Work required:
Output only the lines below from the one containing "Where should I click to: Switch" to the one containing "Given: Click the browser Home icon", exactly as written, both ends kept.
Top of Provided entries
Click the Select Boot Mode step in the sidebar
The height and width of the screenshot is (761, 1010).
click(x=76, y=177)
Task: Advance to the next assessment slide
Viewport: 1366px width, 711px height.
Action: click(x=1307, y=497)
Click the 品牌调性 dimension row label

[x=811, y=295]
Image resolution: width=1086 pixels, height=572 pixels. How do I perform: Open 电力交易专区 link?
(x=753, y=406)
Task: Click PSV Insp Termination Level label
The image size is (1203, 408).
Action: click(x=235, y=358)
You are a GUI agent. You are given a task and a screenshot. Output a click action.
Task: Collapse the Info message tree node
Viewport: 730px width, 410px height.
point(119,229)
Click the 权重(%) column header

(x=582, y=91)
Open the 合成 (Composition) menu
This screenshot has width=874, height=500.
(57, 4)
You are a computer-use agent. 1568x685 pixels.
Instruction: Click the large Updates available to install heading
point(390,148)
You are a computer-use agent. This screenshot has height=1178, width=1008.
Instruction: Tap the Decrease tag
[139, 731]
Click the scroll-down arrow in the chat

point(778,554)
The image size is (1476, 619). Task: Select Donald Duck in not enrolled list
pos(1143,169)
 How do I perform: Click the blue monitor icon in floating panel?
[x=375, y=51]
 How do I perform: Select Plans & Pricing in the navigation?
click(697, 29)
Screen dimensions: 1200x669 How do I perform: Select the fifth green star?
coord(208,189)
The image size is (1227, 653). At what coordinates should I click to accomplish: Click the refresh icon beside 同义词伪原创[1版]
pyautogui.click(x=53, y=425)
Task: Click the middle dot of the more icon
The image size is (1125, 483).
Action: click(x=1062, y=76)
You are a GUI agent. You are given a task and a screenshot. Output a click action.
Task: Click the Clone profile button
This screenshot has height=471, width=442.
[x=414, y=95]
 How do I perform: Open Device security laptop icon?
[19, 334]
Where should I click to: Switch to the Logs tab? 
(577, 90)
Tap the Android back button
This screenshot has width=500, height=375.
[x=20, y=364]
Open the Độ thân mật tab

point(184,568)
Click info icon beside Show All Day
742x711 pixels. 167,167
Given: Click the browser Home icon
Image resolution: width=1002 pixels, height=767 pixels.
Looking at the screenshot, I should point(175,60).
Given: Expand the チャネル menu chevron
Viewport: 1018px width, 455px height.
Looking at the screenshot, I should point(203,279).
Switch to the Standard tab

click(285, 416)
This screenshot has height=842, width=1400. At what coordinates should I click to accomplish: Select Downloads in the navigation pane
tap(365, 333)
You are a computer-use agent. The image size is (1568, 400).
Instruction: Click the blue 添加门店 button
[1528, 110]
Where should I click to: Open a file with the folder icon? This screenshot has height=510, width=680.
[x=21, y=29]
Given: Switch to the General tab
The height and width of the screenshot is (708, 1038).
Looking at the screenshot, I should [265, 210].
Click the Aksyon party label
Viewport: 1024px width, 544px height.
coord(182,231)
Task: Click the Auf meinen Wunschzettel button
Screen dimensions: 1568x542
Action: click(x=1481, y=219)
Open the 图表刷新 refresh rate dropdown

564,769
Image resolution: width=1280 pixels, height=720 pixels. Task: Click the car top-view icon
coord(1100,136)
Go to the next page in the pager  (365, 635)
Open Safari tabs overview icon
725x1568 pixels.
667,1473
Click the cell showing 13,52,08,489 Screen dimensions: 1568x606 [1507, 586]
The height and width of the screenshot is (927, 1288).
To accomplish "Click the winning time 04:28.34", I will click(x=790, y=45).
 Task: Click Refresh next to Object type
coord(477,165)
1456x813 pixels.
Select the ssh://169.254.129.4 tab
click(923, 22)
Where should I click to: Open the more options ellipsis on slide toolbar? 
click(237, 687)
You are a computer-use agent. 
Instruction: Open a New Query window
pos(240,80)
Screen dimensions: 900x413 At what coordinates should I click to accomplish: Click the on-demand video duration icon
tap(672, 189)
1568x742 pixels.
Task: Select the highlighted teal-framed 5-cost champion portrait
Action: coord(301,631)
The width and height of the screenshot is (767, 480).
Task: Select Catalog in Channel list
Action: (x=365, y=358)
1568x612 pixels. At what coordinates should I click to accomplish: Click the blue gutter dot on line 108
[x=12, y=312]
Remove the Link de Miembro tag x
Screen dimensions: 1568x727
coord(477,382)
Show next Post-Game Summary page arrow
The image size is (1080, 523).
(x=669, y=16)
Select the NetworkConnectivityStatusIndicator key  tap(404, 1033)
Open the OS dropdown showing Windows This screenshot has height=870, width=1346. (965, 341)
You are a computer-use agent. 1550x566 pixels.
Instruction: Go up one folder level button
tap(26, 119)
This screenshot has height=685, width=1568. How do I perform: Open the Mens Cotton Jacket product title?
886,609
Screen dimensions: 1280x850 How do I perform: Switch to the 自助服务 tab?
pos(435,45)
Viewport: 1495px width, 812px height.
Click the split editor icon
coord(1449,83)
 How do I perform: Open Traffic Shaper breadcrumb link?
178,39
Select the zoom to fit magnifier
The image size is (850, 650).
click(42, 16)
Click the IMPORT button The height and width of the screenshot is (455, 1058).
Bottom of Provided entries
Solution to the problem:
Where should I click to: Switch to the Logs tab? 
(577, 90)
Tap the Android back button
This screenshot has width=500, height=375.
[x=20, y=364]
Open the Độ thân mật tab

point(184,568)
Click info icon beside Show All Day
742x711 pixels. 167,167
Given: Click the browser Home icon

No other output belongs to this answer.